On February 24-25, 1984, 30 teachers of missions from our various brotherhood training schools, Bible colleges and universities gathered to pray and discuss our mutual concern for the mission of God. The following "open letter" is an expression of our thoughts, our agonies and our dreams regarding the evangelization of the world. We hope that you will be moved as we were to acknowledge the sovereignty of God and to renew your pledge to fulfill the Great Commission.
We have enjoyed your confidence and support both as missionaries and as teachers of missions. Our concern for the unreached is a heavy burden upon our hearts. We continue to assess what we as a brotherhood can do in order to find and bring the lost to Jesus.
We believe God looks to His people in this country to furnish the majority of the workers for worldwide evangelization. We have an immense potential -- experienced leaders, dedicated members and available training -- to take Christ to the world.
Surely the Lord is expecting us to do far more abundantly above all we ask or think in world evangelism by His power at work in us (Eph. 3:20-21).
Although many of Abraham's descendants, such as the prophet Jonah, tried to limit that care to their own people, Jehovah God has relentlessly pursued men in every class, clan and country.
Perhaps Israel's major deficiency was the failure to see that her election was for the purpose of bringing men of other nations to praise the glorious name of Jehovah (I Kings 8:41-43, 59, 60; Psalm 67:1-7, 86:9; Isa. 2:2-3, 56:6-8 and Zech. 8:20-23).
Today, His perfect plan for reconciling the nations in Jesus Christ is channeled through His church -- the new Israel.
Perhaps the major deficiency of the church at this moment is the failure to see that her election is to bring the nations to glorify the Lord (Matthew 28:18-20).
The church fulfills her purpose only when she lives and acts as God desires (Eph. 4:15-16). If the church is faithful to her Lord, she must go beyond guarding the word to heralding the Gospel.
The church must preach His message, live in unity and bring the nations to glorify Him
(Rom. 15:6-9). This is His mission in which we have been called to participate.

### DATA SECTION:
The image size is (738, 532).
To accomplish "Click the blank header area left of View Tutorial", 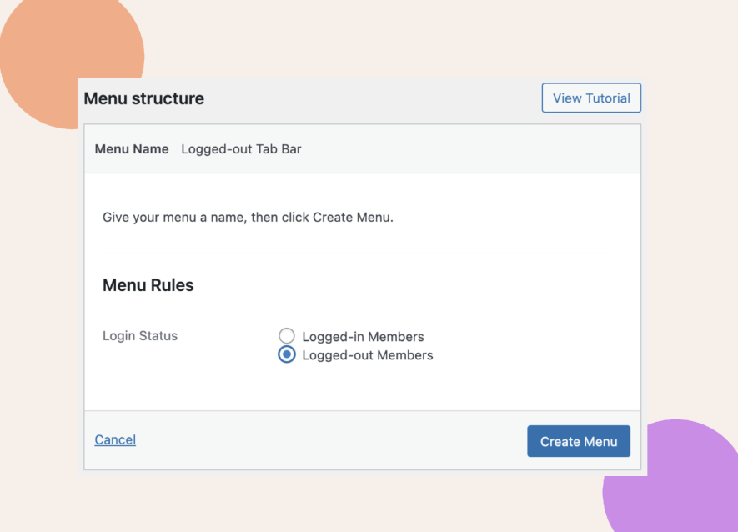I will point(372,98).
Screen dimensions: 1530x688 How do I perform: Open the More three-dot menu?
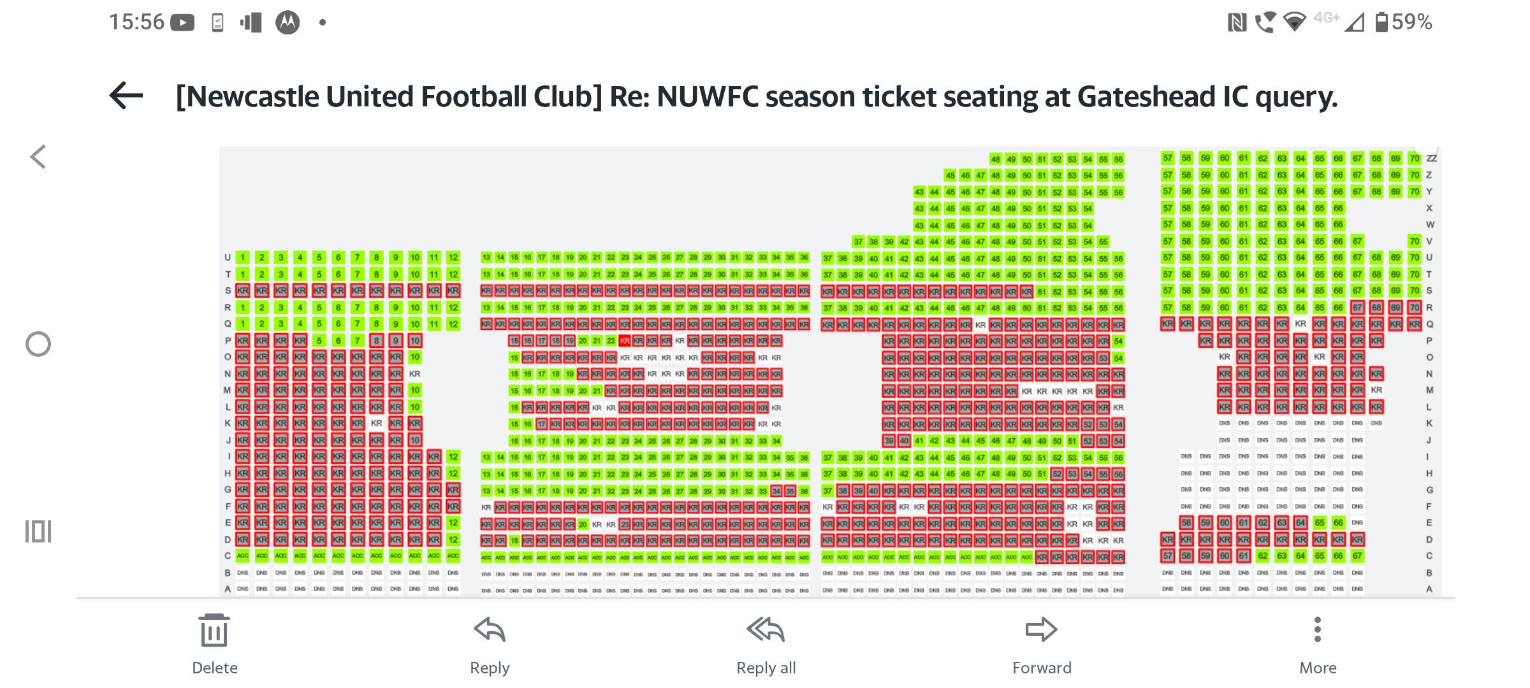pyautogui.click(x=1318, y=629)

### REQUESTS:
1. For each statement, say yes or no depending on whether it agrees with the open letter, and quote the exact words that settle it: (a) the gathering took place on February 24-25, 1984; (b) forty teachers of missions attended the gathering; (c) the prophet Jonah is named as one who tried to limit God's care to his own people.
2. Reproduce the part of the open letter running from "We have enjoyed" down to "us (Eph. 3:20-21).", without any changes.
The lines shown above have no connection to the open letter.

### THE ANSWERS:
1.
(a) Yes: "On February 24-25, 1984, 30 teachers of missions from our various brotherhood training schools, Bible colleges and universities gathered"
(b) No: "30 teachers of missions"
(c) Yes: "such as the prophet Jonah, tried to limit that care to their own people"

2.
We have enjoyed your confidence and support both as missionaries and as teachers of missions. Our concern for the unreached is a heavy burden upon our hearts. We continue to assess what we as a brotherhood can do in order to find and bring the lost to Jesus.
We believe God looks to His people in this country to furnish the majority of the workers for worldwide evangelization. We have an immense potential -- experienced leaders, dedicated members and available training -- to take Christ to the world.
Surely the Lord is expecting us to do far more abundantly above all we ask or think in world evangelism by His power at work in us (Eph. 3:20-21).